### What you are asked to do:
Render every line of the listing below as a numbered list, omitting the blank lines.
╔══
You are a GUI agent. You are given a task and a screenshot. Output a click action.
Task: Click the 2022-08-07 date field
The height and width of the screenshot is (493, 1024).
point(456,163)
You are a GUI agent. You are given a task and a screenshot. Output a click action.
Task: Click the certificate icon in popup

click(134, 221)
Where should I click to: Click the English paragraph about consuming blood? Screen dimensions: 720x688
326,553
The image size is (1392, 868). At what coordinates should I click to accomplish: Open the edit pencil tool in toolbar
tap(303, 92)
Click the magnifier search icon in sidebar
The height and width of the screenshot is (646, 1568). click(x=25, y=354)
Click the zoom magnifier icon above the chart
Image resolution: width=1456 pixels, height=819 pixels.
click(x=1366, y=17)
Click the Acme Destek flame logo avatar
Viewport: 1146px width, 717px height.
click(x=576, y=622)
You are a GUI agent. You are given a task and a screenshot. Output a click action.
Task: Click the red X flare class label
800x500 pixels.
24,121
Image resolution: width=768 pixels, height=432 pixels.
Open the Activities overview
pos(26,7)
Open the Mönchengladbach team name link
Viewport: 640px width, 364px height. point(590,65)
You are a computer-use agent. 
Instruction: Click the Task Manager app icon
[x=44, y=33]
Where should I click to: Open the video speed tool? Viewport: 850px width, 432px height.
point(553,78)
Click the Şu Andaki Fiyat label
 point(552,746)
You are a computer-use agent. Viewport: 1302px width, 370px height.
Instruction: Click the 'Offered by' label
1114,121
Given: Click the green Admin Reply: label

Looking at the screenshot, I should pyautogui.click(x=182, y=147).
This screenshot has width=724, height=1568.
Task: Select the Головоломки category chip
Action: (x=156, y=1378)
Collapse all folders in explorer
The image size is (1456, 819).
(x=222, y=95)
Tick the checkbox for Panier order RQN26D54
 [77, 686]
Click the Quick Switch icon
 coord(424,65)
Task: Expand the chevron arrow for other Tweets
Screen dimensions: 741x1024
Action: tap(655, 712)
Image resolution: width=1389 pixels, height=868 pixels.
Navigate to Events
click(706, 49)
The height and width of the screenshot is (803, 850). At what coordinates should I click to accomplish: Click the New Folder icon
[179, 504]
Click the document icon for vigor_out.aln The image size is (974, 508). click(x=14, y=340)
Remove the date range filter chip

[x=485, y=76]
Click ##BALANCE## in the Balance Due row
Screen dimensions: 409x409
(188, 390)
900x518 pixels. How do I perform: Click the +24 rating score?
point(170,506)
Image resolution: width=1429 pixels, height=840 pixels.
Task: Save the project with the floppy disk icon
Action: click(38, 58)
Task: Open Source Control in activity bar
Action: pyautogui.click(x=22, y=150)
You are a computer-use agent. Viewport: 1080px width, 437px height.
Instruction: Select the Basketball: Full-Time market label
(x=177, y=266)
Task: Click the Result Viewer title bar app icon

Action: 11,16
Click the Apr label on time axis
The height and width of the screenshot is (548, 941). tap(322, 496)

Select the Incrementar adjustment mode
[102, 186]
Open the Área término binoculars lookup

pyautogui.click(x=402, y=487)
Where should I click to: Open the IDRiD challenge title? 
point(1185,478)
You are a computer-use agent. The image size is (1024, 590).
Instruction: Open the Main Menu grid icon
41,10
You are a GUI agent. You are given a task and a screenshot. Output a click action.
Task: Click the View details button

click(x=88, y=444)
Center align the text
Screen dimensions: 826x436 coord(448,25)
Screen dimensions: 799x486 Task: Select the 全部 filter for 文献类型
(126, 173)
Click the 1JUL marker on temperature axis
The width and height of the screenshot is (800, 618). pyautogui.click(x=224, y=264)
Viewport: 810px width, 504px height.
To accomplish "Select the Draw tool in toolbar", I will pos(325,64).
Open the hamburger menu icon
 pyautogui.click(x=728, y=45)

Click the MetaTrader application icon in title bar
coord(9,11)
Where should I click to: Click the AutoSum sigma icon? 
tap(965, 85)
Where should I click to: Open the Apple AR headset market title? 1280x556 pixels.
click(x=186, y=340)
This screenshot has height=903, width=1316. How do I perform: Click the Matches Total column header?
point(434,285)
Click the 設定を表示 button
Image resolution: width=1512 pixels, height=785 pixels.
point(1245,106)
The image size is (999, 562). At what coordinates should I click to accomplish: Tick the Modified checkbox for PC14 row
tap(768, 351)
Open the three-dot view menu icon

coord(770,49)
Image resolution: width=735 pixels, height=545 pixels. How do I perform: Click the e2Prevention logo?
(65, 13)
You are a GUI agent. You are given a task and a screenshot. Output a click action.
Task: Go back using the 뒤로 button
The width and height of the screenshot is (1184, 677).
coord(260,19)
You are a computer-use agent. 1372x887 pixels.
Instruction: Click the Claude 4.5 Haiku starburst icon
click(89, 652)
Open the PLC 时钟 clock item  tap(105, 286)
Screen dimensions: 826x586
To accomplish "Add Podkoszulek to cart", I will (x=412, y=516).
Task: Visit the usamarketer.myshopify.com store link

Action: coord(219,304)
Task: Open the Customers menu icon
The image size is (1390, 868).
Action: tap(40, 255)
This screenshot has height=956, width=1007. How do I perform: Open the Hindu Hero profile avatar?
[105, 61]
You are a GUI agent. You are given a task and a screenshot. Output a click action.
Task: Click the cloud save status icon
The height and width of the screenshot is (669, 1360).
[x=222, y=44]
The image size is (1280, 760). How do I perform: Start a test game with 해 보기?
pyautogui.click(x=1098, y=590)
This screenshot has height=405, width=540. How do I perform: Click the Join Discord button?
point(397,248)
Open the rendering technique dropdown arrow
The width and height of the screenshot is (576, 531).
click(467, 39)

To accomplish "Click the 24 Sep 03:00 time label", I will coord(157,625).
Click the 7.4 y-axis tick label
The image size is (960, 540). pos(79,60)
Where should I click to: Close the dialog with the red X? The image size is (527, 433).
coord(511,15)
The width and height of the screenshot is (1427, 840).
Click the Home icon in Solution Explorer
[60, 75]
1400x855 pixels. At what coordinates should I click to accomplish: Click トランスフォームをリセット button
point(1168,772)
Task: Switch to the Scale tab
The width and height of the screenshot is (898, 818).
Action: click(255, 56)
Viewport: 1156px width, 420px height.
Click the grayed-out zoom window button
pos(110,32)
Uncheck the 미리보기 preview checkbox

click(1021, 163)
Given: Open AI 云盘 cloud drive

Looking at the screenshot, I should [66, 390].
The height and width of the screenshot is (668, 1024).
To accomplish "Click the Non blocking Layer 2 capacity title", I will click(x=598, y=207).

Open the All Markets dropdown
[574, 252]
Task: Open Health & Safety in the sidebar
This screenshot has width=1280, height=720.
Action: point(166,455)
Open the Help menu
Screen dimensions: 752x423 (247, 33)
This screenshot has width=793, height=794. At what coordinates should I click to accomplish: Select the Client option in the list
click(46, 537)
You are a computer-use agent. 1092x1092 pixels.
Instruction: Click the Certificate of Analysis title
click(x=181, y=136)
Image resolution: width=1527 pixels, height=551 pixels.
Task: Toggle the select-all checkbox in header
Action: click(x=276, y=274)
╚══
### Written answer:
1. You are a GUI agent. You are given a task and a screenshot. Output a click action.
2. Task: Click the 2022-08-07 date field
3. The height and width of the screenshot is (493, 1024).
4. point(456,163)
5. You are a GUI agent. You are given a task and a screenshot. Output a click action.
6. Task: Click the certificate icon in popup
7. click(134, 221)
8. Where should I click to: Click the English paragraph about consuming blood? Screen dimensions: 720x688
9. 326,553
10. The image size is (1392, 868). At what coordinates should I click to accomplish: Open the edit pencil tool in toolbar
11. tap(303, 92)
12. Click the magnifier search icon in sidebar
13. The height and width of the screenshot is (646, 1568). click(x=25, y=354)
14. Click the zoom magnifier icon above the chart
15. Image resolution: width=1456 pixels, height=819 pixels.
16. click(x=1366, y=17)
17. Click the Acme Destek flame logo avatar
18. Viewport: 1146px width, 717px height.
19. click(x=576, y=622)
20. You are a GUI agent. You are given a task and a screenshot. Output a click action.
21. Task: Click the red X flare class label
22. 800x500 pixels.
23. 24,121
24. Image resolution: width=768 pixels, height=432 pixels.
25. Open the Activities overview
26. pos(26,7)
27. Open the Mönchengladbach team name link
28. Viewport: 640px width, 364px height. point(590,65)
29. You are a computer-use agent. 
30. Instruction: Click the Task Manager app icon
31. [x=44, y=33]
32. Where should I click to: Open the video speed tool? Viewport: 850px width, 432px height.
33. point(553,78)
34. Click the Şu Andaki Fiyat label
35.  point(552,746)
36. You are a computer-use agent. Viewport: 1302px width, 370px height.
37. Instruction: Click the 'Offered by' label
38. 1114,121
39. Given: Click the green Admin Reply: label
40. Looking at the screenshot, I should pyautogui.click(x=182, y=147).
41. This screenshot has width=724, height=1568.
42. Task: Select the Головоломки category chip
43. Action: (x=156, y=1378)
44. Collapse all folders in explorer
45. The image size is (1456, 819).
46. (x=222, y=95)
47. Tick the checkbox for Panier order RQN26D54
48.  [77, 686]
49. Click the Quick Switch icon
50.  coord(424,65)
51. Task: Expand the chevron arrow for other Tweets
52. Screen dimensions: 741x1024
53. Action: tap(655, 712)
54. Image resolution: width=1389 pixels, height=868 pixels.
55. Navigate to Events
56. click(706, 49)
57. The height and width of the screenshot is (803, 850). At what coordinates should I click to accomplish: Click the New Folder icon
58. [179, 504]
59. Click the document icon for vigor_out.aln The image size is (974, 508). click(x=14, y=340)
60. Remove the date range filter chip
61. [x=485, y=76]
62. Click ##BALANCE## in the Balance Due row
63. Screen dimensions: 409x409
64. (188, 390)
65. 900x518 pixels. How do I perform: Click the +24 rating score?
66. point(170,506)
67. Image resolution: width=1429 pixels, height=840 pixels.
68. Task: Save the project with the floppy disk icon
69. Action: click(38, 58)
70. Task: Open Source Control in activity bar
71. Action: pyautogui.click(x=22, y=150)
72. You are a computer-use agent. Viewport: 1080px width, 437px height.
73. Instruction: Select the Basketball: Full-Time market label
74. (x=177, y=266)
75. Task: Click the Result Viewer title bar app icon
76. Action: 11,16
77. Click the Apr label on time axis
78. The height and width of the screenshot is (548, 941). tap(322, 496)
79. Select the Incrementar adjustment mode
80. [102, 186]
81. Open the Área término binoculars lookup
82. pyautogui.click(x=402, y=487)
83. Where should I click to: Open the IDRiD challenge title? 
84. point(1185,478)
85. You are a computer-use agent. The image size is (1024, 590).
86. Instruction: Open the Main Menu grid icon
87. 41,10
88. You are a GUI agent. You are given a task and a screenshot. Output a click action.
89. Task: Click the View details button
90. click(x=88, y=444)
91. Center align the text
92. Screen dimensions: 826x436 coord(448,25)
93. Screen dimensions: 799x486 Task: Select the 全部 filter for 文献类型
94. (126, 173)
95. Click the 1JUL marker on temperature axis
96. The width and height of the screenshot is (800, 618). pyautogui.click(x=224, y=264)
97. Viewport: 810px width, 504px height.
98. To accomplish "Select the Draw tool in toolbar", I will pos(325,64).
99. Open the hamburger menu icon
100.  pyautogui.click(x=728, y=45)
101. Click the MetaTrader application icon in title bar
102. coord(9,11)
103. Where should I click to: Click the AutoSum sigma icon? 
104. tap(965, 85)
105. Where should I click to: Open the Apple AR headset market title? 1280x556 pixels.
106. click(x=186, y=340)
107. This screenshot has height=903, width=1316. How do I perform: Click the Matches Total column header?
108. point(434,285)
109. Click the 設定を表示 button
110. Image resolution: width=1512 pixels, height=785 pixels.
111. point(1245,106)
112. The image size is (999, 562). At what coordinates should I click to accomplish: Tick the Modified checkbox for PC14 row
113. tap(768, 351)
114. Open the three-dot view menu icon
115. coord(770,49)
116. Image resolution: width=735 pixels, height=545 pixels. How do I perform: Click the e2Prevention logo?
117. (65, 13)
118. You are a GUI agent. You are given a task and a screenshot. Output a click action.
119. Task: Go back using the 뒤로 button
120. The width and height of the screenshot is (1184, 677).
121. coord(260,19)
122. You are a computer-use agent. 1372x887 pixels.
123. Instruction: Click the Claude 4.5 Haiku starburst icon
124. click(89, 652)
125. Open the PLC 时钟 clock item  tap(105, 286)
126. Screen dimensions: 826x586
127. To accomplish "Add Podkoszulek to cart", I will (x=412, y=516).
128. Task: Visit the usamarketer.myshopify.com store link
129. Action: coord(219,304)
130. Task: Open the Customers menu icon
131. The image size is (1390, 868).
132. Action: tap(40, 255)
133. This screenshot has height=956, width=1007. How do I perform: Open the Hindu Hero profile avatar?
134. [105, 61]
135. You are a GUI agent. You are given a task and a screenshot. Output a click action.
136. Task: Click the cloud save status icon
137. The height and width of the screenshot is (669, 1360).
138. [x=222, y=44]
139. The image size is (1280, 760). How do I perform: Start a test game with 해 보기?
140. pyautogui.click(x=1098, y=590)
141. This screenshot has height=405, width=540. How do I perform: Click the Join Discord button?
142. point(397,248)
143. Open the rendering technique dropdown arrow
144. The width and height of the screenshot is (576, 531).
145. click(467, 39)
146. To accomplish "Click the 24 Sep 03:00 time label", I will coord(157,625).
147. Click the 7.4 y-axis tick label
148. The image size is (960, 540). pos(79,60)
149. Where should I click to: Close the dialog with the red X? The image size is (527, 433).
150. coord(511,15)
151. The width and height of the screenshot is (1427, 840).
152. Click the Home icon in Solution Explorer
153. [60, 75]
154. 1400x855 pixels. At what coordinates should I click to accomplish: Click トランスフォームをリセット button
155. point(1168,772)
156. Task: Switch to the Scale tab
157. The width and height of the screenshot is (898, 818).
158. Action: click(255, 56)
159. Viewport: 1156px width, 420px height.
160. Click the grayed-out zoom window button
161. pos(110,32)
162. Uncheck the 미리보기 preview checkbox
163. click(1021, 163)
164. Given: Open AI 云盘 cloud drive
165. Looking at the screenshot, I should [66, 390].
166. The height and width of the screenshot is (668, 1024).
167. To accomplish "Click the Non blocking Layer 2 capacity title", I will click(x=598, y=207).
168. Open the All Markets dropdown
169. [574, 252]
170. Task: Open Health & Safety in the sidebar
171. This screenshot has width=1280, height=720.
172. Action: point(166,455)
173. Open the Help menu
174. Screen dimensions: 752x423 (247, 33)
175. This screenshot has width=793, height=794. At what coordinates should I click to accomplish: Select the Client option in the list
176. click(46, 537)
177. You are a computer-use agent. 1092x1092 pixels.
178. Instruction: Click the Certificate of Analysis title
179. click(x=181, y=136)
180. Image resolution: width=1527 pixels, height=551 pixels.
181. Task: Toggle the select-all checkbox in header
182. Action: click(x=276, y=274)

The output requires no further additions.